[Stored data]
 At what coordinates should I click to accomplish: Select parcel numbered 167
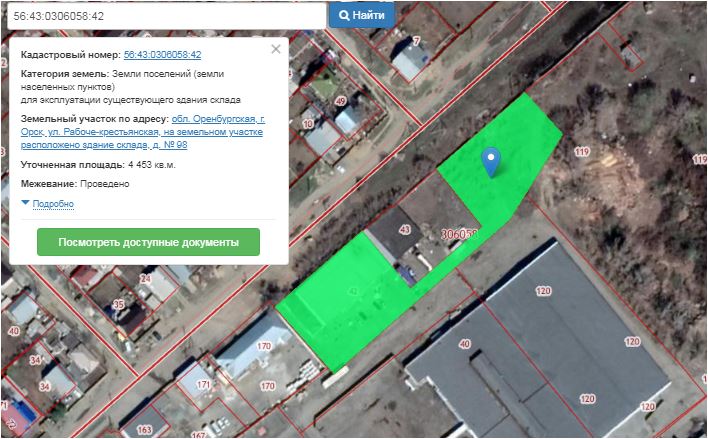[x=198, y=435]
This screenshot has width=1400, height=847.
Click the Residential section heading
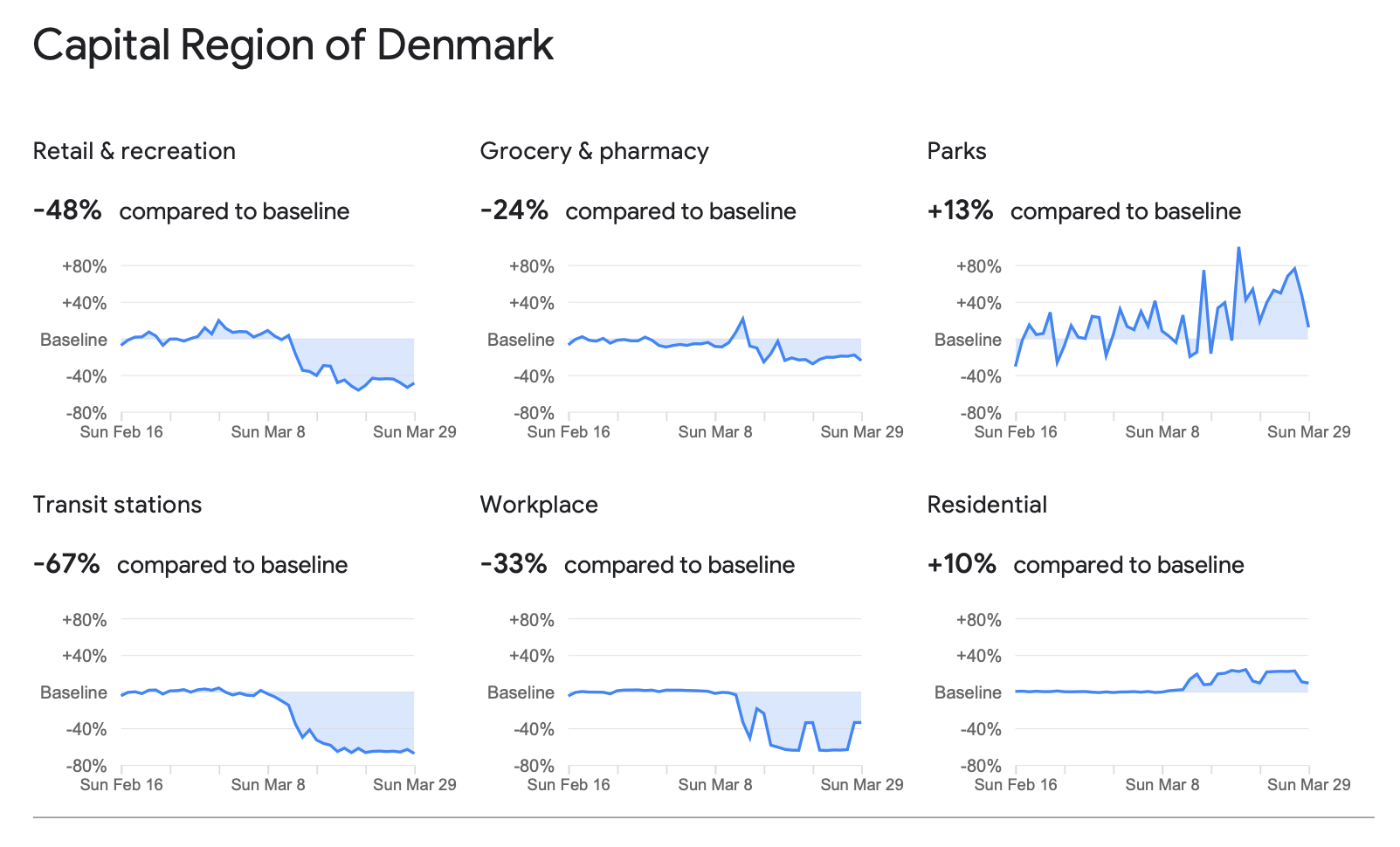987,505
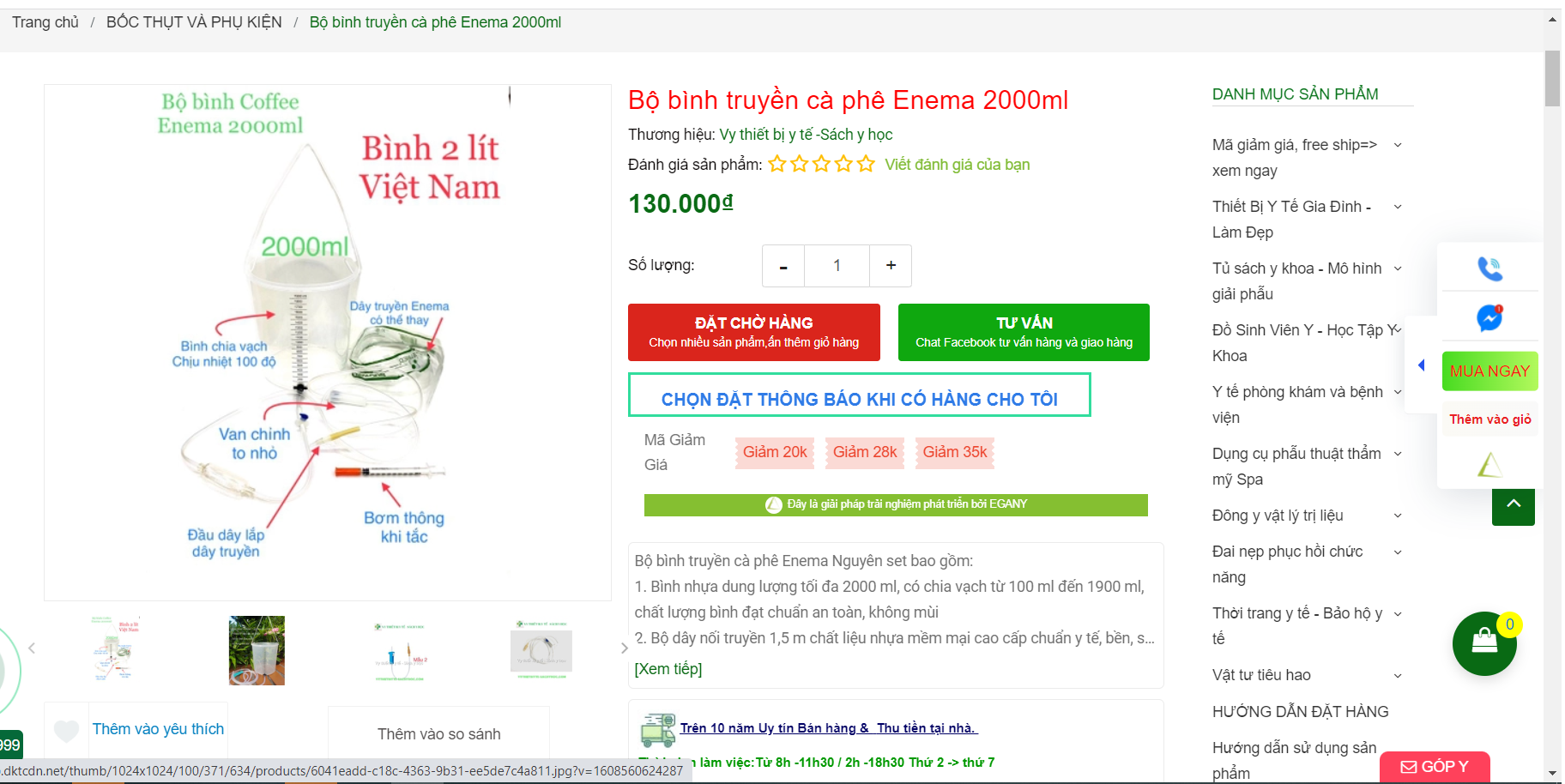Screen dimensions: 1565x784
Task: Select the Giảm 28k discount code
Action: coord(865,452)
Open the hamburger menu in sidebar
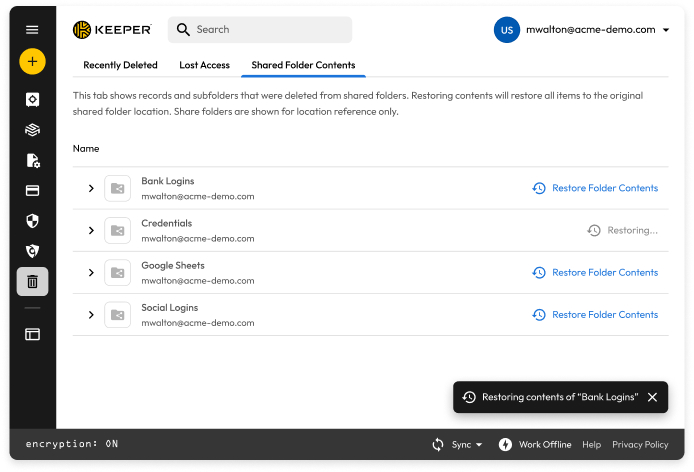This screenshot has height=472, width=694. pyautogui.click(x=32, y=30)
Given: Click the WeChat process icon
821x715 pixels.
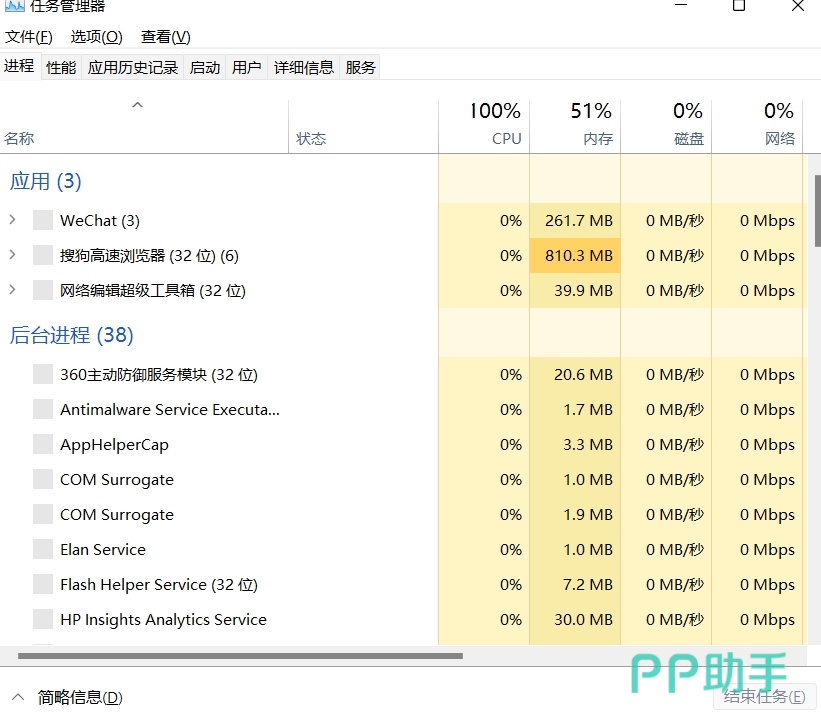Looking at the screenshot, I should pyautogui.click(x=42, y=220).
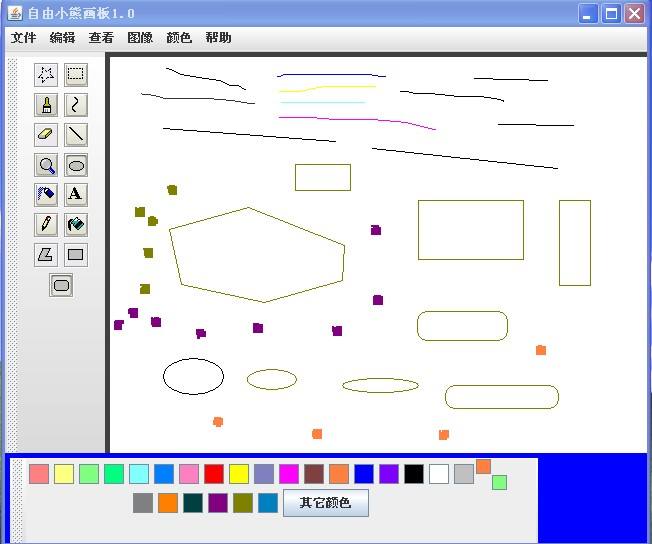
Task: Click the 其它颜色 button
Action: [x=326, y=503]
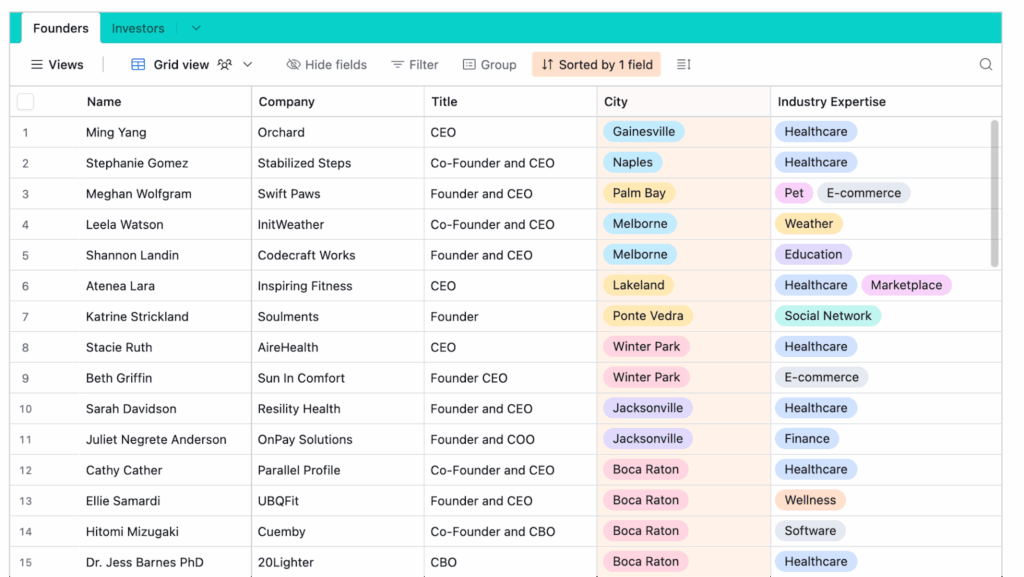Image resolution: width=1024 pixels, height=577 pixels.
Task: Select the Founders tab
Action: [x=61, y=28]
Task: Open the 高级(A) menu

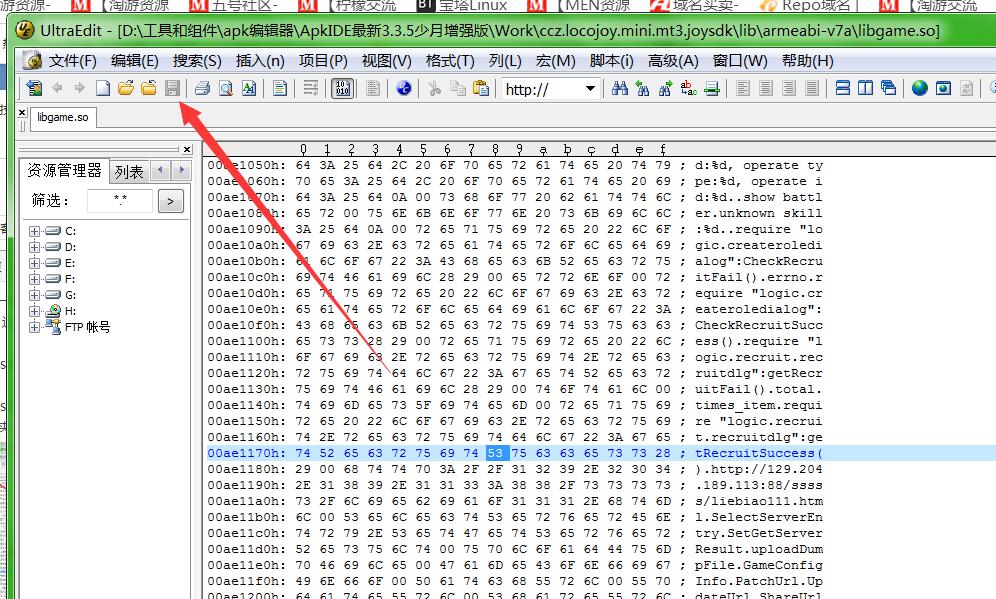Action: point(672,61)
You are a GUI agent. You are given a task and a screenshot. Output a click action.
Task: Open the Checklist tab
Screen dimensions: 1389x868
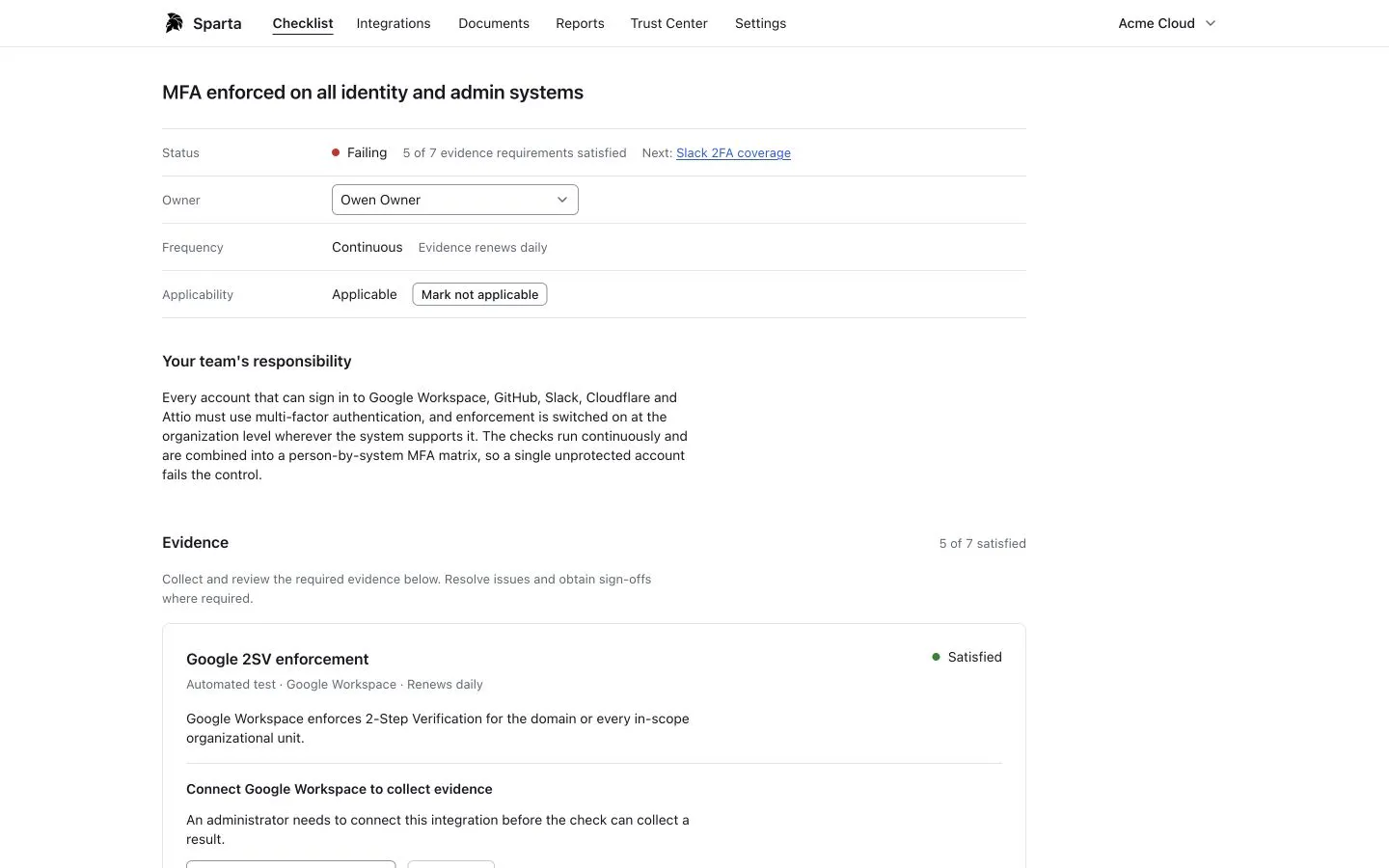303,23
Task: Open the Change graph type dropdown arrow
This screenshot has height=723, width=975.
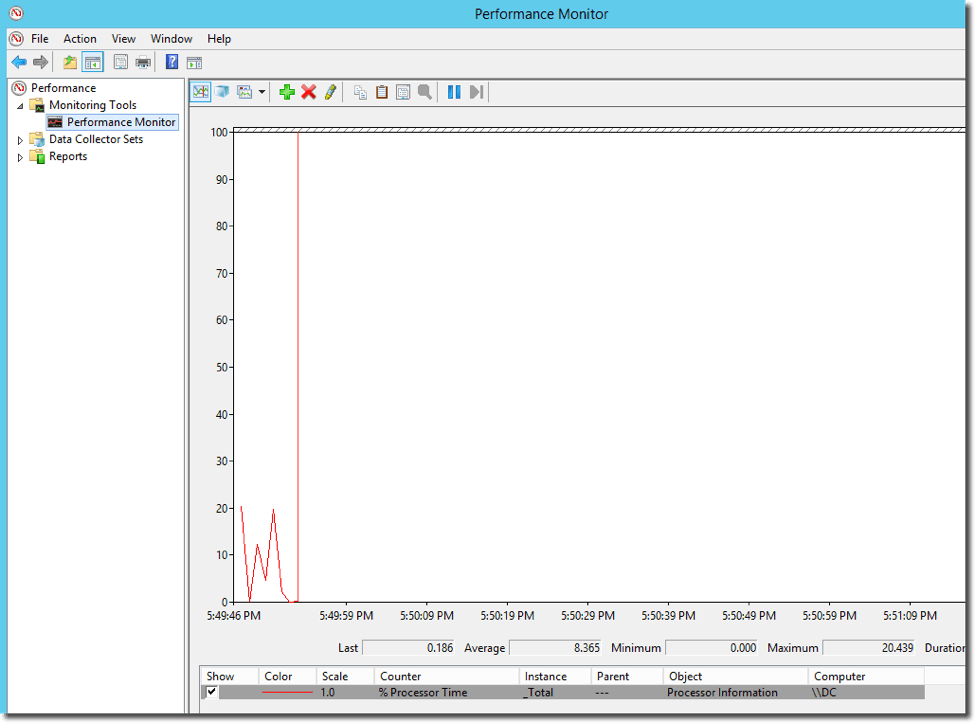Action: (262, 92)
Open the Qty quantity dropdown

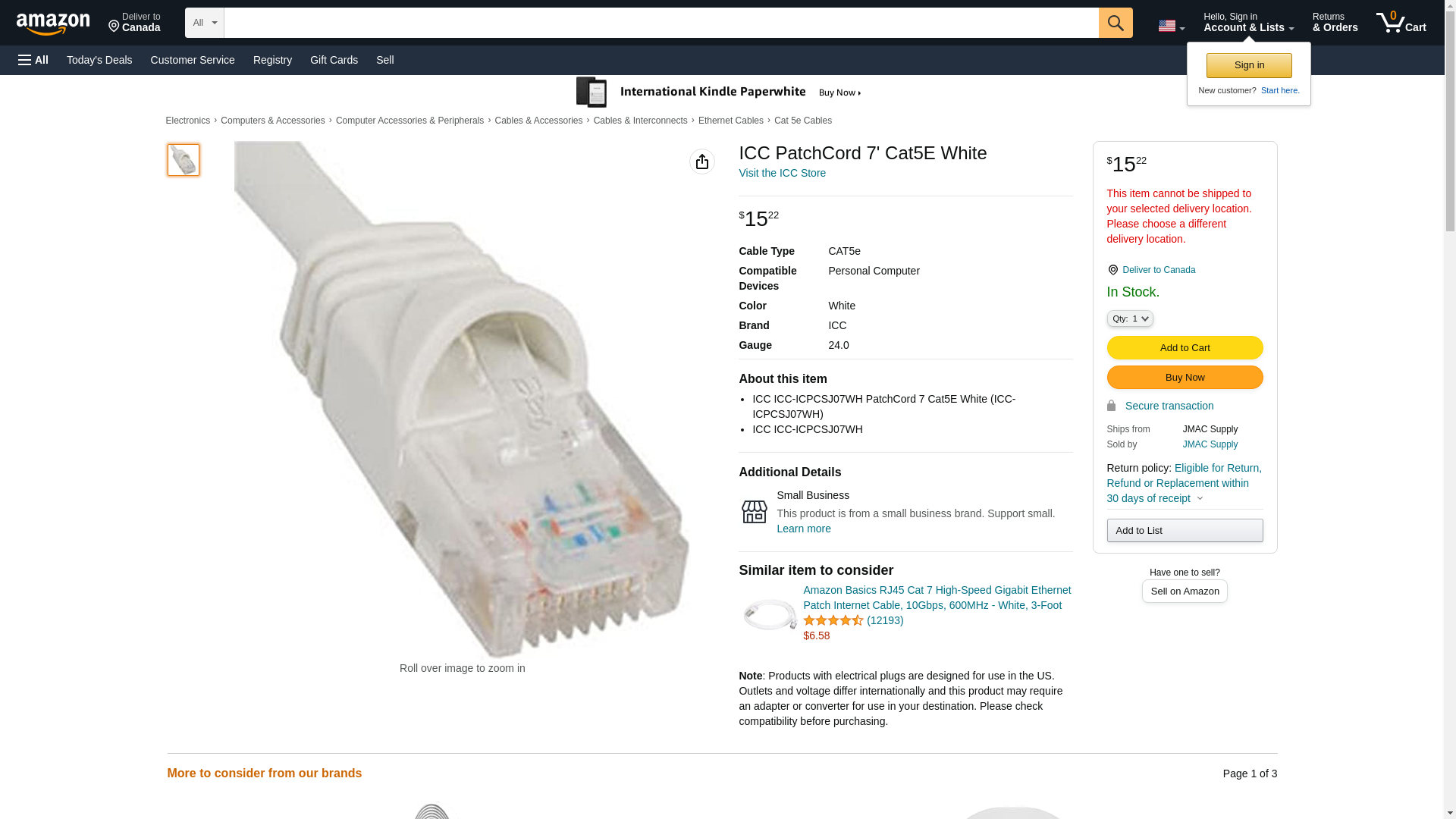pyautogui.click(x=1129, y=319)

### Exercise instructions:
Apart from the pictures, every line above must be repeated exactly.

### Reply to the exercise:
 At what coordinates should I click to accomplish: Select parcel numbered 167
[x=198, y=435]
This screenshot has width=1400, height=847.
Click the Residential section heading
987,505
Screen dimensions: 1565x784
Task: Select the Giảm 28k discount code
Action: coord(865,452)
Open the hamburger menu in sidebar
This screenshot has height=472, width=694. pyautogui.click(x=32, y=30)
Given: Click the WeChat process icon
821x715 pixels.
Looking at the screenshot, I should pyautogui.click(x=42, y=220).
Task: Click the 其它颜色 button
Action: [x=326, y=503]
Image resolution: width=1024 pixels, height=577 pixels.
Task: Select the Founders tab
Action: [x=61, y=28]
Task: Open the 高级(A) menu

Action: point(672,61)
You are a GUI agent. You are given a task and a screenshot. Output a click action.
Task: Open the Checklist tab
Screen dimensions: 1389x868
303,23
Task: Open the Change graph type dropdown arrow
This screenshot has height=723, width=975.
Action: (262, 92)
Open the Qty quantity dropdown

pyautogui.click(x=1129, y=319)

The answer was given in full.